• _Try it_: Repeat each entry in the data, exactly.

• _Supplied entries_:
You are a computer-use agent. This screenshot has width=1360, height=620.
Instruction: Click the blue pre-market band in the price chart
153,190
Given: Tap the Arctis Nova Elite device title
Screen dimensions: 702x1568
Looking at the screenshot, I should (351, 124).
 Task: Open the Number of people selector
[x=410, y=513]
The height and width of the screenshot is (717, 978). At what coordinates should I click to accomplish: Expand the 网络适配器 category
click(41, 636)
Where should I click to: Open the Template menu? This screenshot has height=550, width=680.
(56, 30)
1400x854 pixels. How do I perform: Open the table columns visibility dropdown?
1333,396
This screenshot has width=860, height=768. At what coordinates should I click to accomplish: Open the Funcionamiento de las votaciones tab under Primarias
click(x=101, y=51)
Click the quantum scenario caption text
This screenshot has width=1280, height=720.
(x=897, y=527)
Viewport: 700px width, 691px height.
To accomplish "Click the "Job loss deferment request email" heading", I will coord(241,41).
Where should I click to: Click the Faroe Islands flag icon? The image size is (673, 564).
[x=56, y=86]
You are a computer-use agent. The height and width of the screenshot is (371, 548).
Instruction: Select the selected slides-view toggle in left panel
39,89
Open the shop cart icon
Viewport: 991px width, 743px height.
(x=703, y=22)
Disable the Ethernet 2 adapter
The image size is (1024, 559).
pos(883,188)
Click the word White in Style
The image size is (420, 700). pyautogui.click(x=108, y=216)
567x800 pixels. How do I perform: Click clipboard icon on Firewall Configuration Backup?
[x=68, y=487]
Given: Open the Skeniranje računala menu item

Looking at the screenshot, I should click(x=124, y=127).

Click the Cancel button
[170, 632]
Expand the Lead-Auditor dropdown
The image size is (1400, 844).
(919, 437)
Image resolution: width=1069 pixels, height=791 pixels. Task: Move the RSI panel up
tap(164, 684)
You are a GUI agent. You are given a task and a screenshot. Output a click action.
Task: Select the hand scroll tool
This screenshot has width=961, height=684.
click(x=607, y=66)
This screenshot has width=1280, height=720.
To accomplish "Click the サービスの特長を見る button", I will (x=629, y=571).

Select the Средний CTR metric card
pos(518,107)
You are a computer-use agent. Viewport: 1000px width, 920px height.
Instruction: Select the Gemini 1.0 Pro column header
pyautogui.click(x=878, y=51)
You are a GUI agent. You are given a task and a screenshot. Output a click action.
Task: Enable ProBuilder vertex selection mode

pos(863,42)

• _Result for this task_:
You are a computer-use agent. This screenshot has width=1360, height=620.
Instruction: Click the blue pre-market band in the price chart
153,190
Given: Tap the Arctis Nova Elite device title
Screen dimensions: 702x1568
Looking at the screenshot, I should (351, 124).
 Task: Open the Number of people selector
[x=410, y=513]
The height and width of the screenshot is (717, 978). At what coordinates should I click to accomplish: Expand the 网络适配器 category
click(41, 636)
Where should I click to: Open the Template menu? This screenshot has height=550, width=680.
(56, 30)
1400x854 pixels. How do I perform: Open the table columns visibility dropdown?
1333,396
This screenshot has width=860, height=768. At what coordinates should I click to accomplish: Open the Funcionamiento de las votaciones tab under Primarias
click(x=101, y=51)
Click the quantum scenario caption text
This screenshot has width=1280, height=720.
(x=897, y=527)
Viewport: 700px width, 691px height.
To accomplish "Click the "Job loss deferment request email" heading", I will coord(241,41).
Where should I click to: Click the Faroe Islands flag icon? The image size is (673, 564).
[x=56, y=86]
You are a computer-use agent. The height and width of the screenshot is (371, 548).
Instruction: Select the selected slides-view toggle in left panel
39,89
Open the shop cart icon
Viewport: 991px width, 743px height.
(x=703, y=22)
Disable the Ethernet 2 adapter
The image size is (1024, 559).
pos(883,188)
Click the word White in Style
The image size is (420, 700). pyautogui.click(x=108, y=216)
567x800 pixels. How do I perform: Click clipboard icon on Firewall Configuration Backup?
[x=68, y=487]
Given: Open the Skeniranje računala menu item

Looking at the screenshot, I should click(x=124, y=127).

Click the Cancel button
[170, 632]
Expand the Lead-Auditor dropdown
The image size is (1400, 844).
(919, 437)
Image resolution: width=1069 pixels, height=791 pixels. Task: Move the RSI panel up
tap(164, 684)
You are a GUI agent. You are given a task and a screenshot. Output a click action.
Task: Select the hand scroll tool
This screenshot has width=961, height=684.
click(x=607, y=66)
This screenshot has width=1280, height=720.
To accomplish "Click the サービスの特長を見る button", I will (x=629, y=571).

Select the Средний CTR metric card
pos(518,107)
You are a computer-use agent. Viewport: 1000px width, 920px height.
Instruction: Select the Gemini 1.0 Pro column header
pyautogui.click(x=878, y=51)
You are a GUI agent. You are given a task and a screenshot. Output a click action.
Task: Enable ProBuilder vertex selection mode

pos(863,42)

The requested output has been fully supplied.